文档节选:
_____

从参考基因组(序列)和SNPs(位点)入手的Ka/Ks(dN/d
网上查了查似乎没有一个完整的从参考基因组reference.fna和注释文件.gff出发,到blastn,再到提取orthologs,再到ka/ks选择分析的流程。这里记录一下自己的实验过程,理论上可行(不做任何担保)。
1、下载fna参考基因组以及gff注释文件
不详细说了,NCBI搜到以后wget就行。
2、根据.gff文件提取联合的CDS区域
这一步可以自己写脚本,也可以用gffread这个软件
github主页:https://github.com/gpertea/gffread
使用很简单
gffread reference.gff3 -g reference.fna -x cds.fa
关于CDS、exon、mRNA之间的区别我之前写过。简单来说sum(exon)-UTR=CDS, sum(exon)+ployA+G帽子=mRNA。
所以如果看.gff文件会发现每一个mRNA都对应包含很多exon,也对应包含与exon同样多的CDS,我们要的是编码蛋白的CDS。因为在Ka/Ks分析中,需要保持”是否编码蛋白“这一标准相同,编码区和非编码区差别的Ka/Ks差别很大。最后可以看到gffread提取后的CDS是合并到一起的,在.gff文件中它们的ID都相同。
3、blastn
先对要提取orthologs的每一个物种的CDS进行建库,然后两两比对,双向比对bit score都为最高的被认为是这两个物种的一对ortholog。但是如果物种太多的话两两比对工作量会爆炸性增长,所以可以确定一个物种作为比对对象,其他几个物种和它进行两两比对。比如有ABCDE五个物种,确定A为标标准准对象,进行A-B,B-A,A-C,C-A,A-D,D-A,A-E,E-A,10次比对。筛选过后再以A为对象进行merge合并。

_____

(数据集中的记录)
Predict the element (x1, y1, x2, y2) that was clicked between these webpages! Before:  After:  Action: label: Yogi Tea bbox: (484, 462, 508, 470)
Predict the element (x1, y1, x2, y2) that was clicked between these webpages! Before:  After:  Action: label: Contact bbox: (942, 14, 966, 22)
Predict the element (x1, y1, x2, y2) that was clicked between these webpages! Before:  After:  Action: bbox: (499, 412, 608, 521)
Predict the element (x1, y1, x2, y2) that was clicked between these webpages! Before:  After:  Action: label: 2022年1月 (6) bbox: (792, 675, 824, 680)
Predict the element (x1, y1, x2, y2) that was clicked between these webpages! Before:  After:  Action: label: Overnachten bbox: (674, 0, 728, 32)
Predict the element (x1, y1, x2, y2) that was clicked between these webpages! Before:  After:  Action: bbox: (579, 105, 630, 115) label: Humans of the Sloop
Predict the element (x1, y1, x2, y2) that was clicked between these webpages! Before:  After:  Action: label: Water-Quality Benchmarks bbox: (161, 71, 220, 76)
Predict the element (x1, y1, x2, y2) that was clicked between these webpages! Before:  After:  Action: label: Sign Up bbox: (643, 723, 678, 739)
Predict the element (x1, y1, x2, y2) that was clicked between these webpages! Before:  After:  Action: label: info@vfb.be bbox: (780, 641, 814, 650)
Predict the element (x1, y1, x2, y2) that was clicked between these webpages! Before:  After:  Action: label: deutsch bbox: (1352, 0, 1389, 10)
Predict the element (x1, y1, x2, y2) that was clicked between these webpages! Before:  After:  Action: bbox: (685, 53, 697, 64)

_____

任务要求: 请续写上文那篇从参考基因组出发做Ka/Ks分析的流程记录,从其最后一句之后接着写下去。

任务结果:
先对5个物种的CDS进行建库,假设文件名储存在name.list文件里:
for i in $(<name.list);do makeblastdb -in ${i}.CDS.fasta \
-dbtype nucl -parse_seqids ;done
以其中之一(比如说PT物种)为标准进行双向的比对:
for i in $(<name.list);do { blastn -db PT.CDS.fasta -query ${i}.CDS.fasta \
-outfmt 7 -out ${i}_to_PT_blast ; }& done
for i in $(<name.list);do { blastn -db ${i}.CDS.fasta -query PT.CDS.fasta \
-outfmt 7 -out PT_to_${i}_blast; }& done
并行十分钟差不多能跑完
4、初步处理blastn输出文件
这里就仁者见仁智者见智了,例如
cat XXX_to_PT_blast.out|grep -v '#'>XXX_to_PT_blast.out.edited
## 去除注释信息
for i in `cat XXX_to_PT_blast.out.edited|awk '{print $1}'|uniq|head`;do \
cat NL_to_PT_blast.out.edited|awk '$1=='"${i}"'{print $0}'|sort -k12,12nr| \
head -3>>${i}.best3;done
## 对每个query序列的blast结果筛选最佳的(bit score)三次比对
这样就筛掉了很多分数较低的比对,也去掉了部分旁系同源基因paralogs的干扰。后续还需要进一步筛选。这里没有选择唯一最高bits core基因,而是使用了最高三个的原因是,一些CDS的bit score是相同的,还不能分辨谁是最好的,要看另一个方向的blast。
5、写个python脚本把两个方向blast的结果整合一下,选取双向配对的orthologs对
from multiprocessing import Pool
namelist=["BB","CC","DD","EE"]
def deal(name):
name=name.strip()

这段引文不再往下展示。